Antes do 25 Abril havia bairros de empresas e de cooperativas. Fazia sentido voltar a apostar nesse género de soluções?
Não gosto de meter a foice em seara alheia. Ultimamente tem-se falado muito em cooperativas mas seria melhor analisarem o que se passou nos últimos 20, 25 anos com as cooperativas em Portugal. Não me quero alongar acerca disso porque parece que estão a descobrir a pólvora e é preciso ver que houve muitos problemas com as cooperativas. O movimento cooperativo é uma coisa muito bonita mas realmente tem dado muito problemas. Para a mentalidade de muitos a ideia de cooperativa é receber.

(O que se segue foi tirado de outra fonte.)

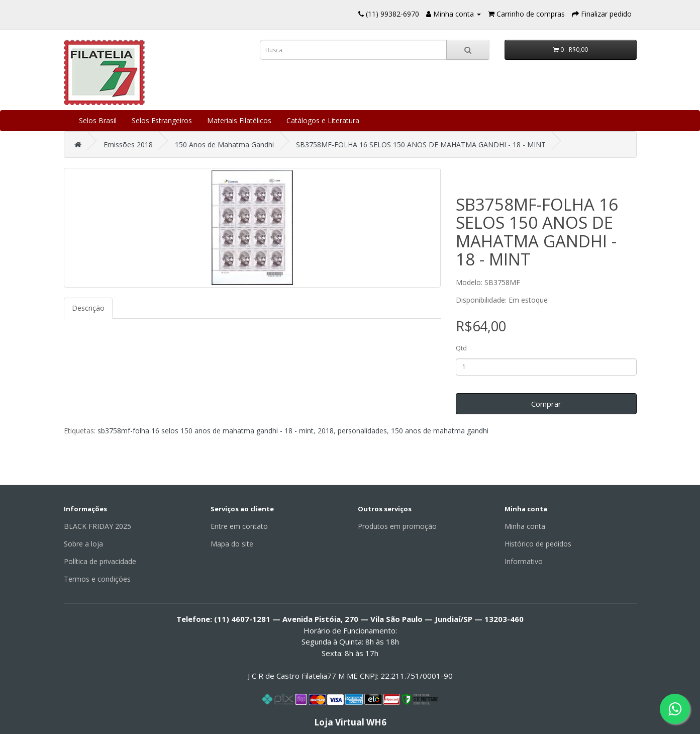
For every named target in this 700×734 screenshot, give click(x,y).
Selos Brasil (97, 120)
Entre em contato (239, 526)
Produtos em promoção (397, 526)
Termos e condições (97, 579)
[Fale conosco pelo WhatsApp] (675, 709)
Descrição (88, 308)
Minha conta (525, 526)
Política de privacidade (100, 561)
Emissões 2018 (128, 144)
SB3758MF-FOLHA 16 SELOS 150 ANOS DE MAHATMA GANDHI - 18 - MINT (421, 144)
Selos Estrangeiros (162, 120)
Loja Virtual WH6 (350, 722)
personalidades (362, 430)
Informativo (524, 561)
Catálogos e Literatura (323, 120)
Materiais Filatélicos (239, 120)
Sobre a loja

E o alojamento local continua a ser visto como bode expiatório. Tem associados neste mercado?
O problema do alojamento local também não é da minha seara mas, às vezes, temos vários proprietários que têm as suas casas arrendadas a empresários do alojamento local. Não exploram diretamente, isso é outra confusão que anda aí. Não quer dizer que isso não aconteça. Temos alguns até com problemas no incumprimento do pagamento da renda. Mas isso é outro assunto. Dá a ideia que o empresário do alojamento local é dono do imóvel. Não. Isso pode acontecer uma, duas ou três vezes. Na generalidade dos casos, o dono do imóvel arrendou-o para esse efeito.
Acha que o Governo nos últimos anos não fez nada e agora quer resolver todos os problemas?

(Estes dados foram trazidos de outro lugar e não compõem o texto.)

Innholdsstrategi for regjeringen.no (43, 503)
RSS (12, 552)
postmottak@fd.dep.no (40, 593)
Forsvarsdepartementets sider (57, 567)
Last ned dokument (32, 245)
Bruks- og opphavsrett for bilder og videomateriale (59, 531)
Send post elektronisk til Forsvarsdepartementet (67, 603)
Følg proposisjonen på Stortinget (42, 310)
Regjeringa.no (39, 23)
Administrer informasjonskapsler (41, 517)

Já dissemos várias vezes que as casas fazem-se com cimento, tijolo, vidro, aço, madeiras, todos esses materiais. Não se fazem com a cascata de legislação que tem saído. Uma cascata de legislação é uma coisa impossível e não faz casas. A prova disso é que já desistiram de um momento para o outro de ir dos tais 2% para os 5%. Agora, a vítima é o do costume: o proprietário. Por outro lado, vejo declarações, até da ministra a dizer que vamos fazer na habitação, a mesma coisa que existe com o Serviço Nacional de Saúde e com a escola pública. Trata-se de um erro crasso. Primeiro, se é ao nível da eficiência, estamos conversados. Como sabe, na saúde estamos pessimamente assistidos pelo SNS porque as urgências, quando as pessoas mais precisam não existem, ainda ontem houve uma senhora que teve uma criança à porta porque a maternidade estava fechada. Isto é uma vergonha completa. E quanto à escola pública há dois meses, pelo menos, que não há aulas. Não podemos perder de vista que 98% dos hospitais são públicos e a maioria das escolas são públicas. O Estado está a gerir aquilo que é seu, chamemos-lhe assim. Em relação à propriedade é ao contrário. 98% da propriedade é privada e parece que só 2% é pública. O único processo que encontraram, por vias travessas e com boas palavrinhas, atribuir subsídios aos senhorios, tentaram dourar a pílula e estatizarem a propriedade privada. Evidente que nenhum proprietário pode aceitar isto e sobretudo custa também a compreender como apareceram tantas pessoas agora a quererem mandar na casa dos outros. Isto é ridículo.
Pensa que vai haver bom senso?
Penso que sim. Sobretudo, naquilo que é meu ninguém toca. Isso tenham santa paciência.